La storia narrata è contemporanea anche se parte da un riferimento biblico, quello del sacrificio di Isacco (che però nel film diventa sacrificio di Abramo): anche una persona che non conosce la Bibbia può comprenderla, perché le storie narrate nella Bibbia hanno un senso anche nella contemporaneità. Qualche curiosità è stata detta sulla recitazione degli attori: il regista allontana qualsiasi tipo di intellettualizzazione della recitazione, ma vuole che ci sia un “flusso di interiorità. Io chiedo sempre agli attori di parlare come se parlassero a sé stessi, è per questo che non ci sono effetti psicologici ma solo le parole che vengono fuori con l’interiorità dell’attore, che diviene poi l’interiorità del personaggio”, afferma Green.

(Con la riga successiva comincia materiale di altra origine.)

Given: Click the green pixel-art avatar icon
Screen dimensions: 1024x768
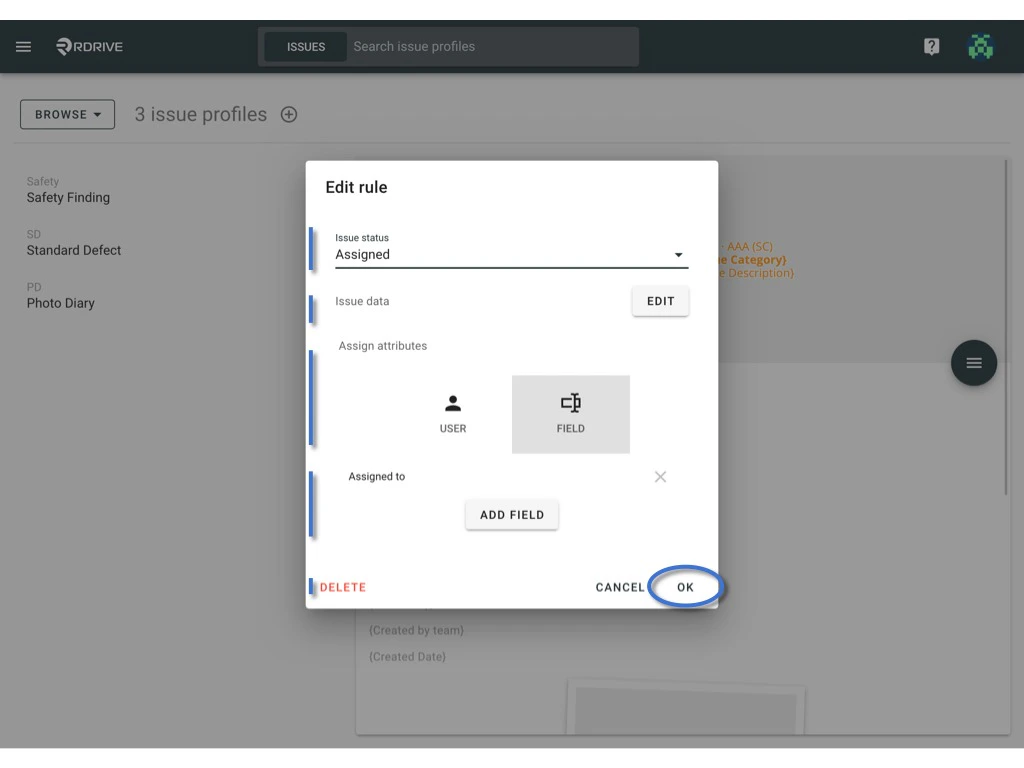Looking at the screenshot, I should 981,46.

La musica ha un ruolo fondamentale, è essa stessa quasi un personaggio, non è mai solamente un fondo sonoro che indica quello che lo spettatore dovrebbe sentire o vedere attraverso le immagini. C’è, in particolare, una sequenza in cui Vincent e Joseph vanno in una chiesa e assistono alle prove di un concerto in cui una donna canta un brano di Domenico Mazzocchi, compositore italiano del periodo barocco: il lamento della madre di Eurialo sopra il figlio morto. Il brano che è stato scelto dal regista per un motivo ben preciso: l’arte diviene, in questa parte del film, il legame tra Vincent e Joseph (in precedenza i due vanno anche al Louvre insieme), infatti ascoltando il canto Vincent prende coscienza del fatto che sua madre lo ama e che anche lui ama la madre: in quel momento sceglie di fare qualcosa per lei.
Come svela il regista, gli studi di storia dell’arte hanno in parte influenzato il suo stile di ripresa: spesso, infatti, le inquadrature del film sono come opere pittoriche. Green afferma che il quadro inteso come limite, confine della rappresentazione è molto importante perché stabilisce un rapporto tra “quello che si sceglie di mettere dentro e quello che si sceglie di mettere fuori. Molto spesso conta di più quello che non si vede rispetto a ciò che è visibile”.
La conferenza stampa si chiude con qualche anticipazione sui progetti del regista, che dichiara di avere da parte parecchie sceneggiature già scritte, ma l’anno prossimo conta di realizzare un cortometraggio in portoghese che si basa su un aneddoto legato alla vita di Fernando Pessoa e poi un lungometraggio su un mito basco.